We spent the morning pulling broom in the area to the right of the trail in the above photo. This next photo sequence begins with views looking westward from the trailhead, with the remainder taken from maybe a hundred meters down, sweeping leftwards (westward and gently downhill) across today’s general work area:
As you can see, some of the broom is quite large, with heights of maybe ten feet and trunks with diameters of several inches. The majority are smaller, however, and nowhere is it quite as impenetrable as it can be at Wayside down in Redwood Cyn. The broom is interspersed with very large coyote brush which we left in place, so today’s before-and-after photos are not particularly dramatic though we got a lot pulled. There is also a fair bit of poison oak, native honeysuckle, and an abundance of big, healthy native California blackberry canes, Rubus ursinus. To our surprise (and delight!) there was no sign of either of the two invasive blackberries that are so often present in this region.
Nature chimed in a bit this week, too, felling this large nonnative pine (in the above photos) and taking out some eucalypts with it.
There are still plenty of eucalypts and pines around the periphery of the draw, but there is a large enough area clear of trees that native grasses might certainly make a go of it if the broom gets cleared and the coyote brush is opened up a bit.
We kept finding the aforementioned rushes (Juncus patens) among the broom as we were pulling, suggesting some degree of dampness year-round, and the large, deep divot made by the fallen tree’s root ball held some standing water. A conversation with one of the rangers suggested that this root ball and divot might be left in place, in which case it will be interesting to see if it becomes a mini seasonal wetland, as seems possible. Other forbs present in the area include strawberries, sanicle, yerba buena, and an emerging sprout of what appeared to be cow parsnip.
As for the bigger picture of what is going on here, this particular location in Sibley is right next to Skyline Boulevard so it must be in one (or more) of the multiple fire management zones that overlie the urban/wildland boundary. Replacement of eucalypts and pines with natives is often a good fire-mitigation approach in such zones, so it will be interesting to see how things progress here.
Technical Appendix: Additional Images and Info for Restoration Workers
In other words, you might find this part boring if you weren’t there. : – )

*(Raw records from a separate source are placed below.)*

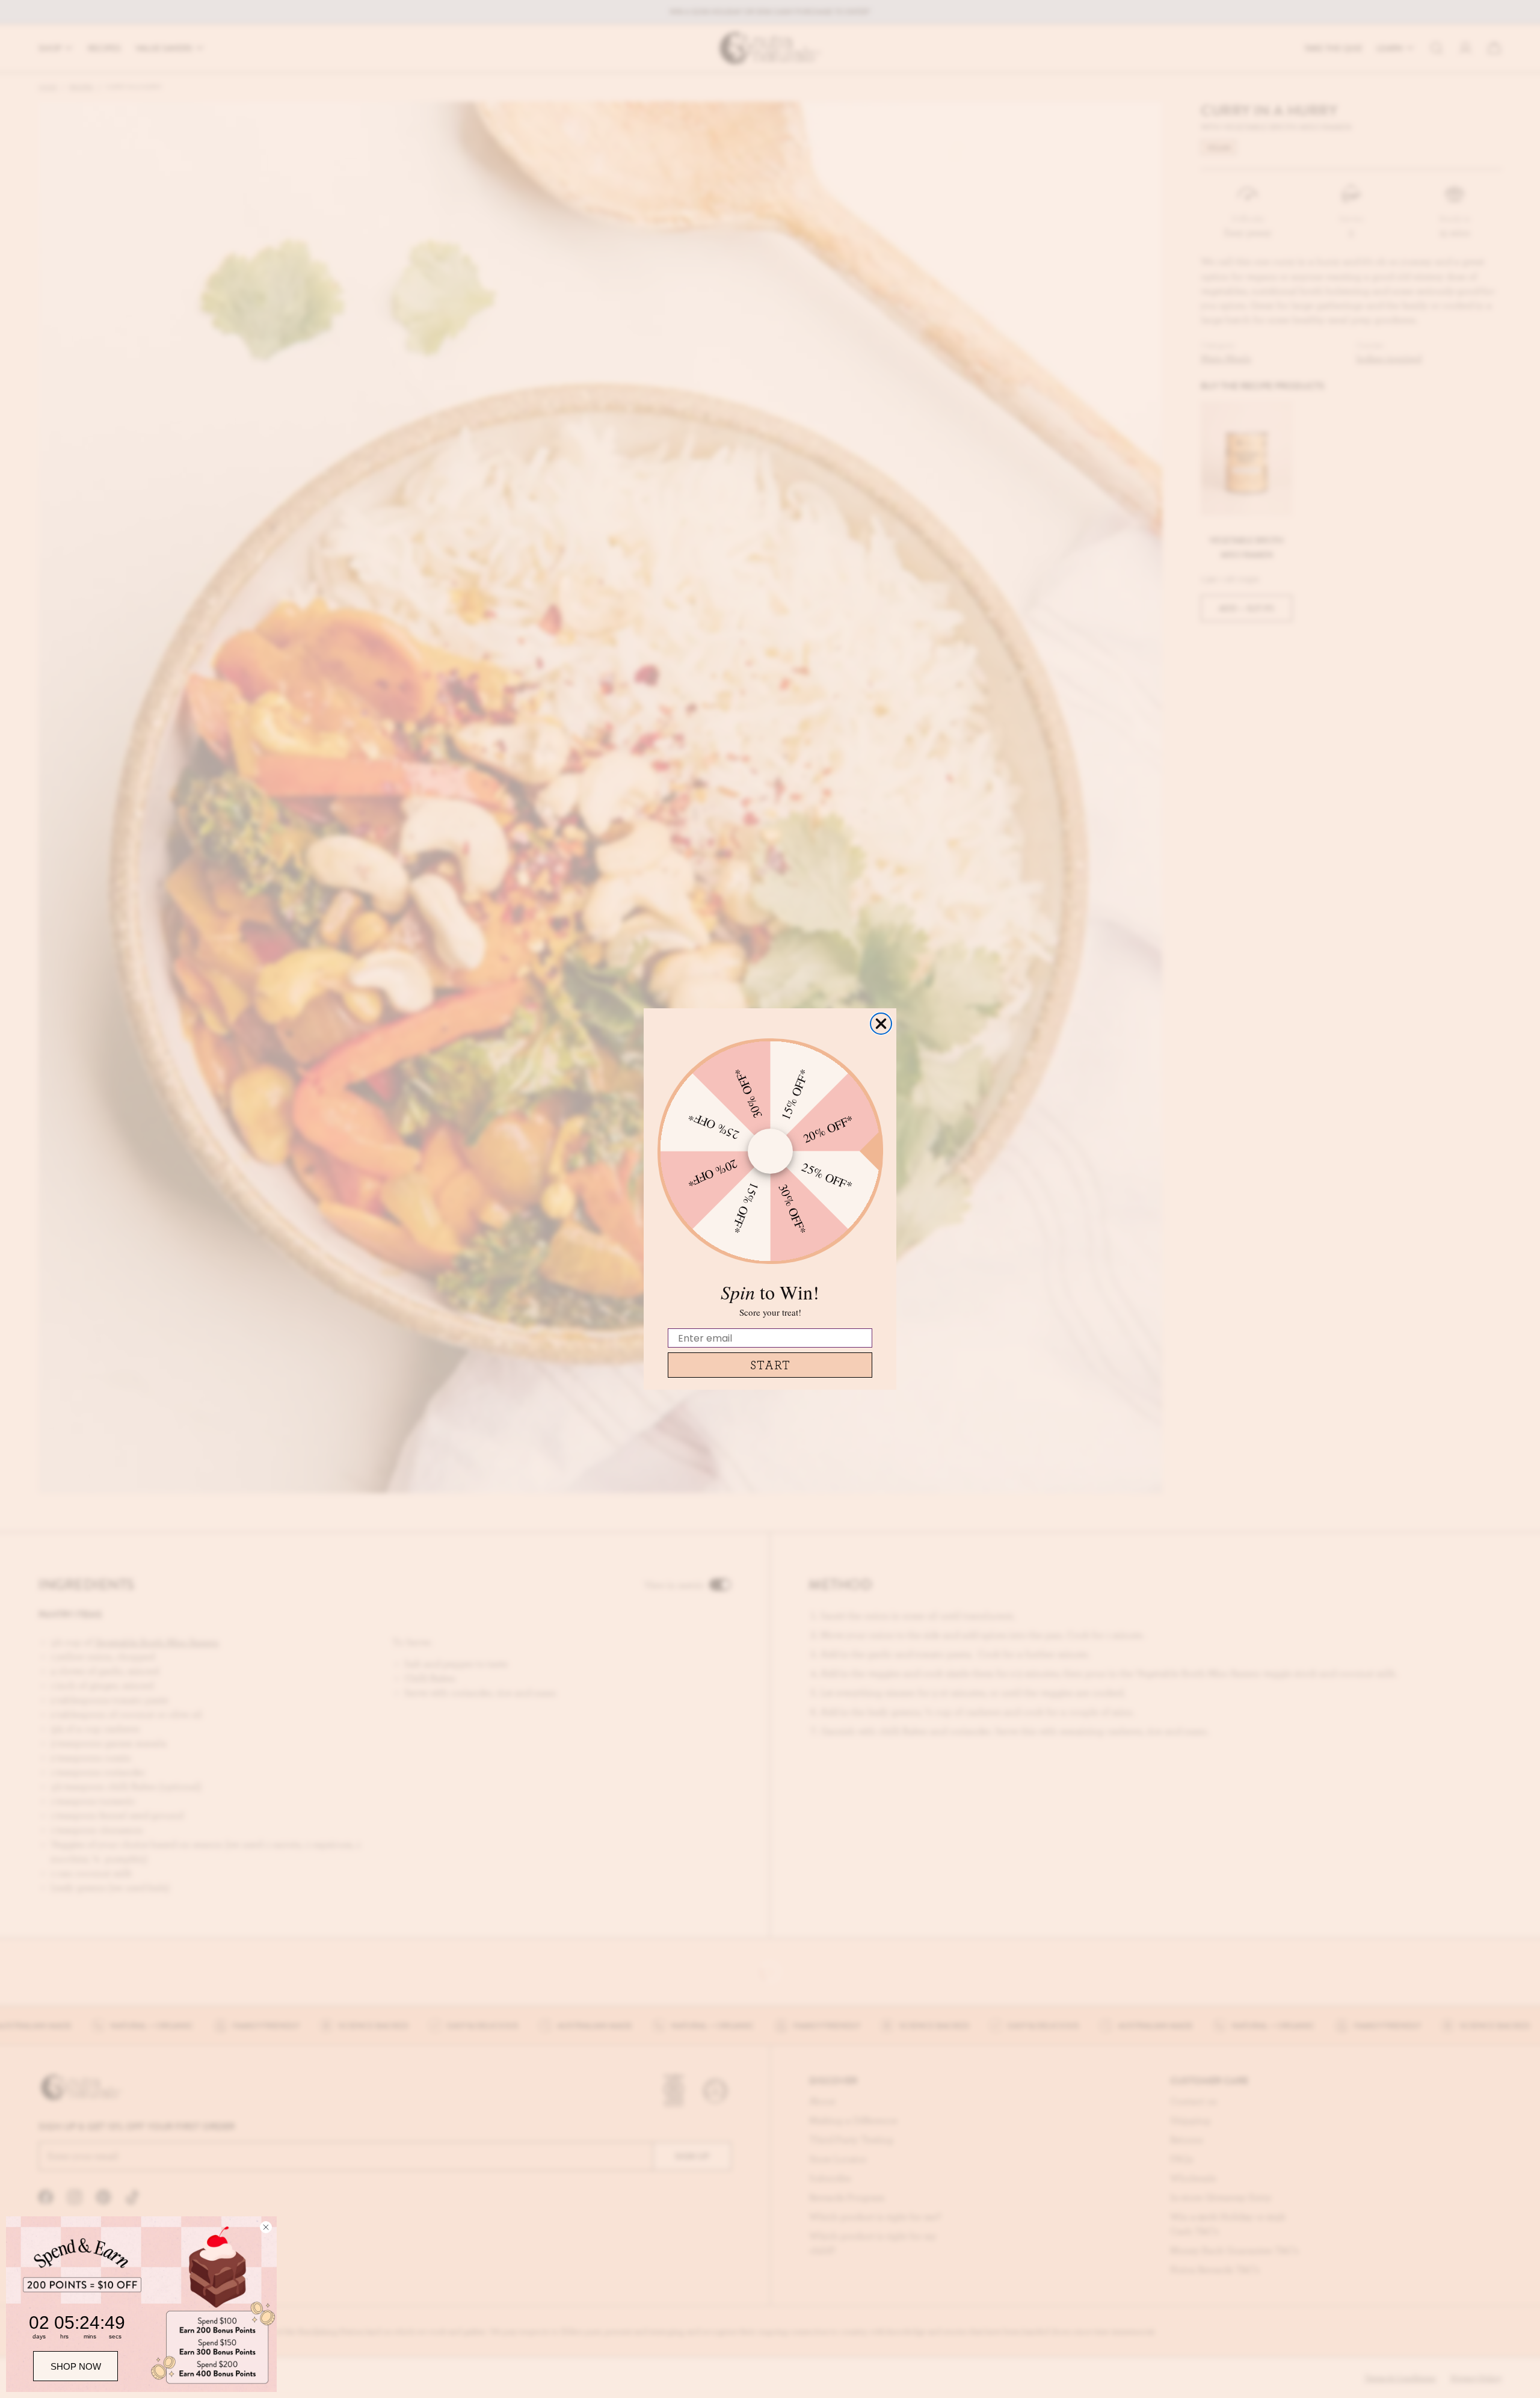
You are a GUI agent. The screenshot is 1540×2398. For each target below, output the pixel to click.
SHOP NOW (76, 2366)
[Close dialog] (881, 1023)
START (770, 1364)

Here is a panoramic video of the entire draw, beginning with a view of the trailhead and panning left (anticlockwise) across today’s work site, across the westbound Skyline Trail, and then across the heavily hemlock-impacted area to the south of the trail, followed by scenes from the morning’s work:
I have a number of additional photos and videos of the site which will largely be of interest in future, as a benchmark for observing restoration progress over time.